15 Creative Wacky Hair Day Ideas For Kids
15 Creative Wacky Hair Day Ideas For Kids
15 Creative Wacky Hair Day Ideas For Kids

Yesterday was ‘Crazy Hair Day’ at Essley’s school, and until the night before, I didn’t put much thought into what we’d do. I figured I’d just put a bunch of braids in her hair, until I decided to do a quick search for ideas and was blown away by the seriously next level creativity I saw. I was actually really inspired, and ended up doing mini pumpkin buns (which she loved; there may have been a small fight when it was time to wash out the orange hairspray). But there were so many other fun ideas I came across that I decided to put together a list of them for you guys, in case your little ones have wacky hair days coming up at school as well.

  • pumpkin buns 
  • cupcake buns (two buns sitting on top of cupcake liners; Essley’s friend Harper did this.))

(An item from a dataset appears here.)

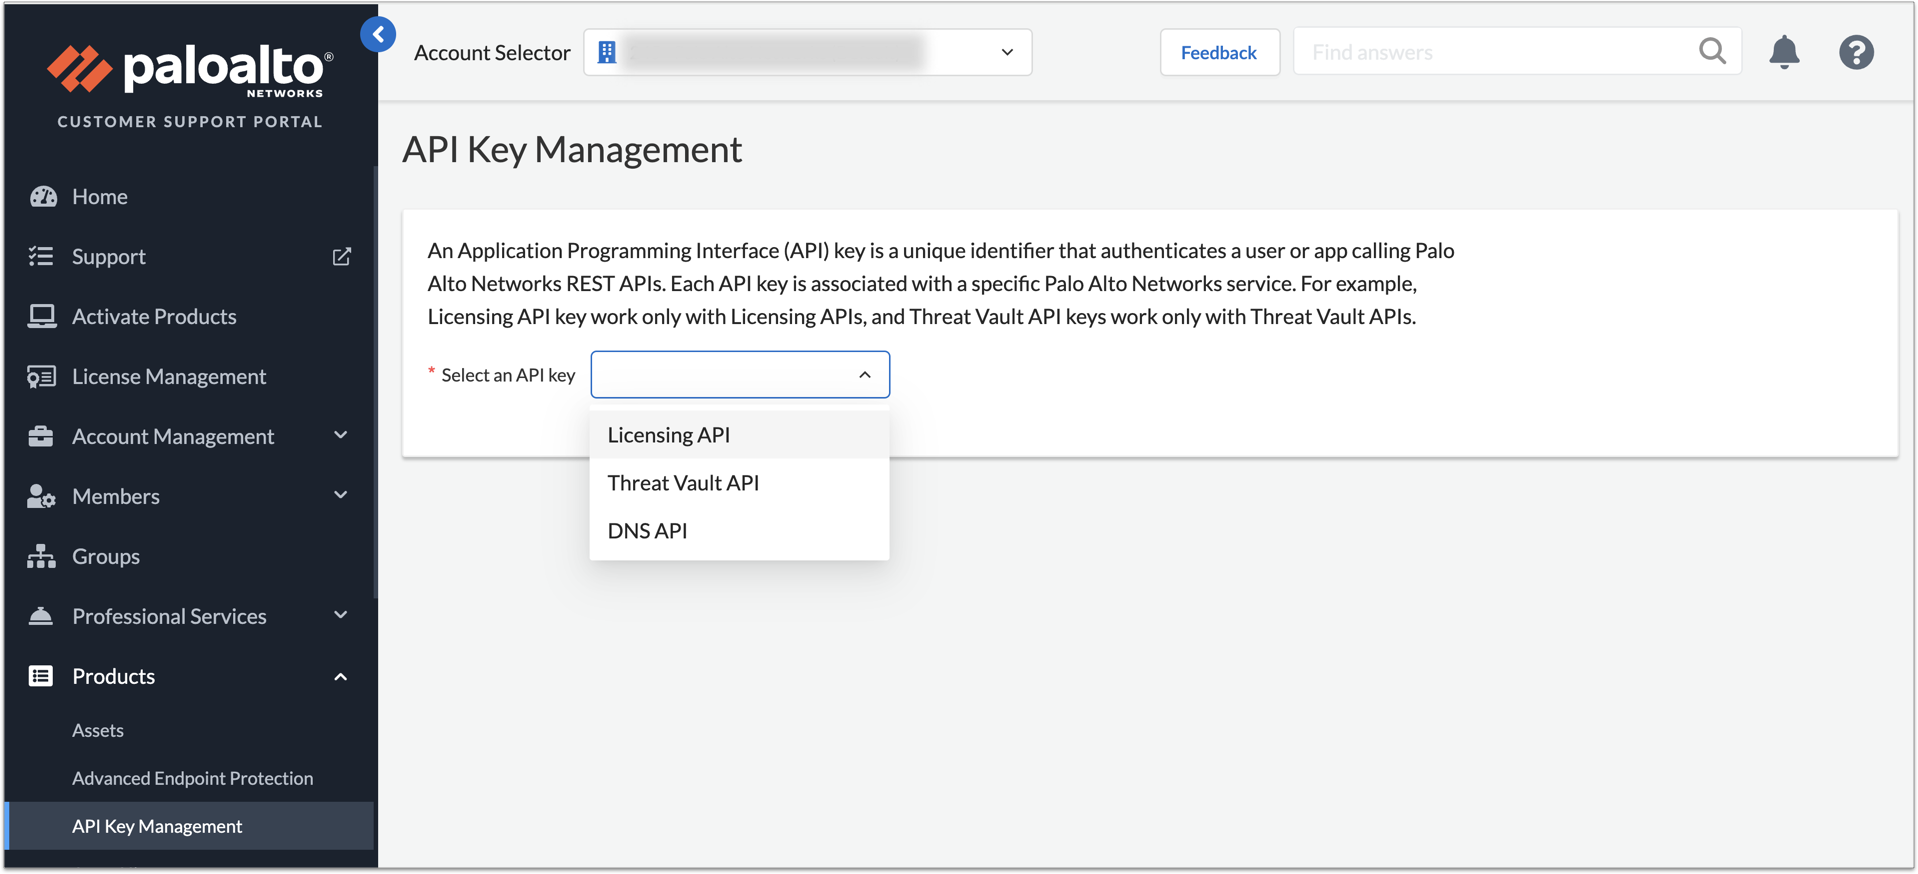Viewport: 1918px width, 874px height.
Task: Click the Find answers search field
Action: click(x=1495, y=52)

  • doughnut bun (shape bun into doughnut, cover with felt circle and fake sprinkles)
  • unicorn hair (pastel colors and a horn; Essley’s friend Livie did this.)

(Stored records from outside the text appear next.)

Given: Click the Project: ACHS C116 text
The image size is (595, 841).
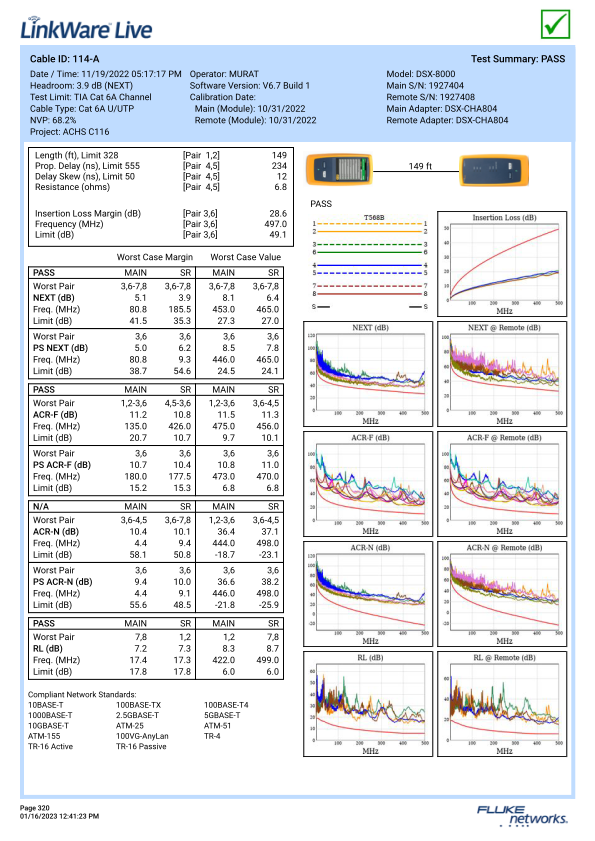Looking at the screenshot, I should (x=70, y=131).
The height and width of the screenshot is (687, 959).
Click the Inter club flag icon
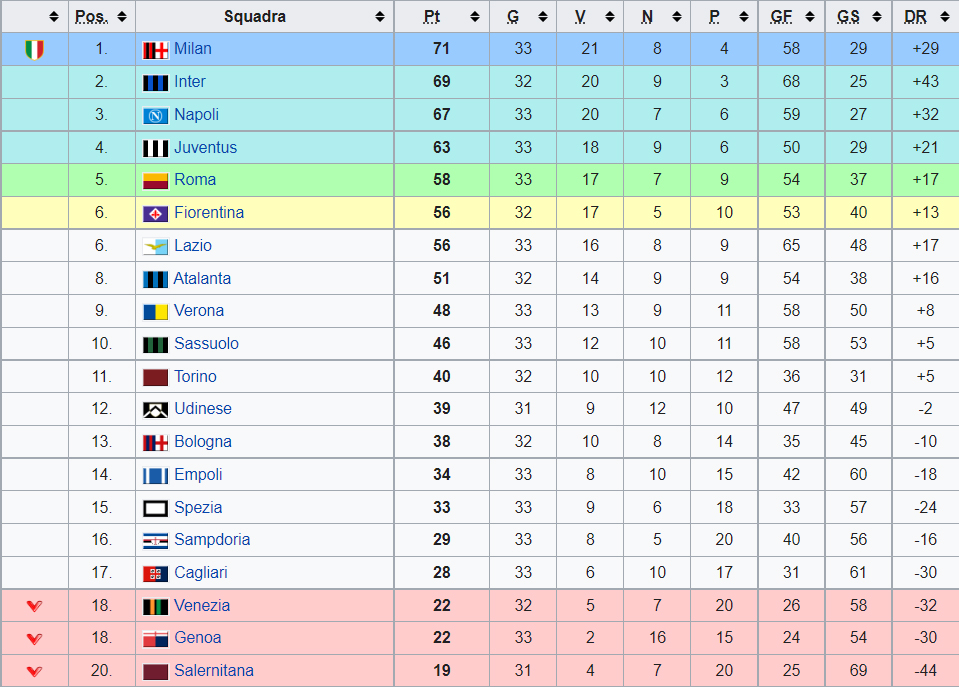tap(155, 83)
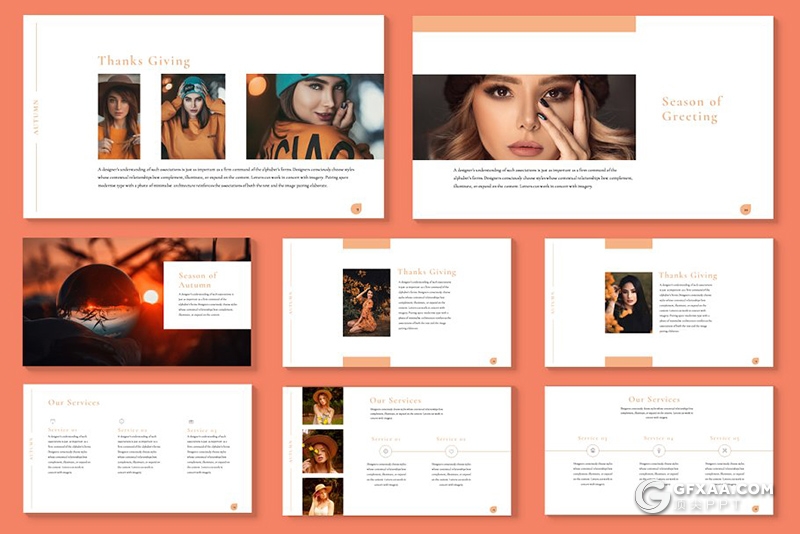Screen dimensions: 800x534
Task: Click the orange page number badge on Season of Greeting slide
Action: pos(745,209)
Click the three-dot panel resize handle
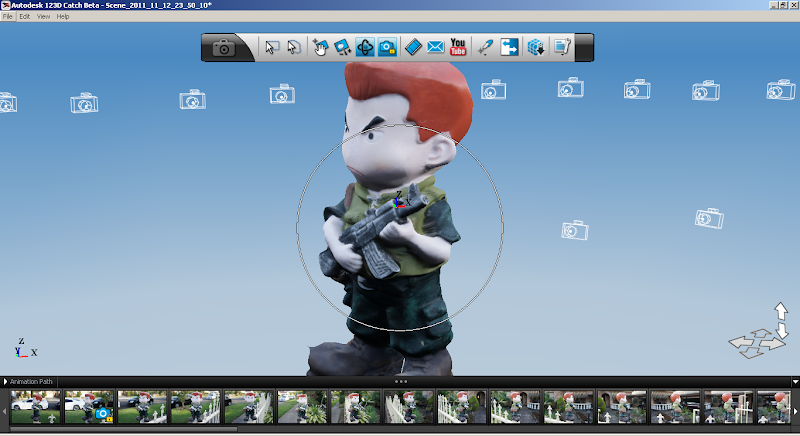This screenshot has height=436, width=800. [400, 381]
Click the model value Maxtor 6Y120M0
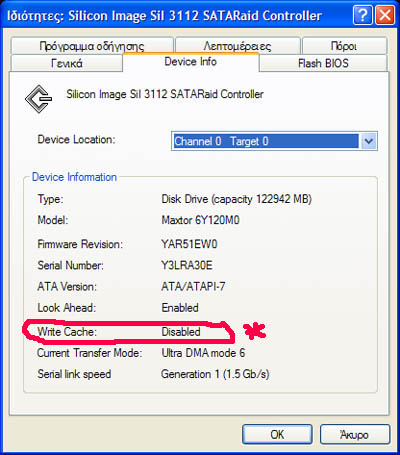400x455 pixels. pos(200,220)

  • soda pouring into a cup (google this one; so creative!)
  • surfing/wave hair (perfect for short hair; paint hair blue and style in a faux hawk)
  • bird nest bun (large doughbut bun with a bird attached)
  • garden hair (paint green and add flower barrettes)
  • rainbow hair (two buns like clouds with colored pipe cleaners to form a rainbow)
  • mermaid tail hair (green or blue braid with a mermaid cut-out attached on top)
  • hair bow (hair shaped into a bow and sprayed a bright color)
  • spider hair (bun on top with eight braids hanging down)
  • dirt hair (spray or paint black and attach rubber insects)
  • spiral hair (super easy; attach lots of colorful pipecleaners shaped into spirals)
  • birthday cake hair (like cupcake buns above, but with one large bun and a candle inserted)

If you have any other ideas I might have missed, let me know in the comments!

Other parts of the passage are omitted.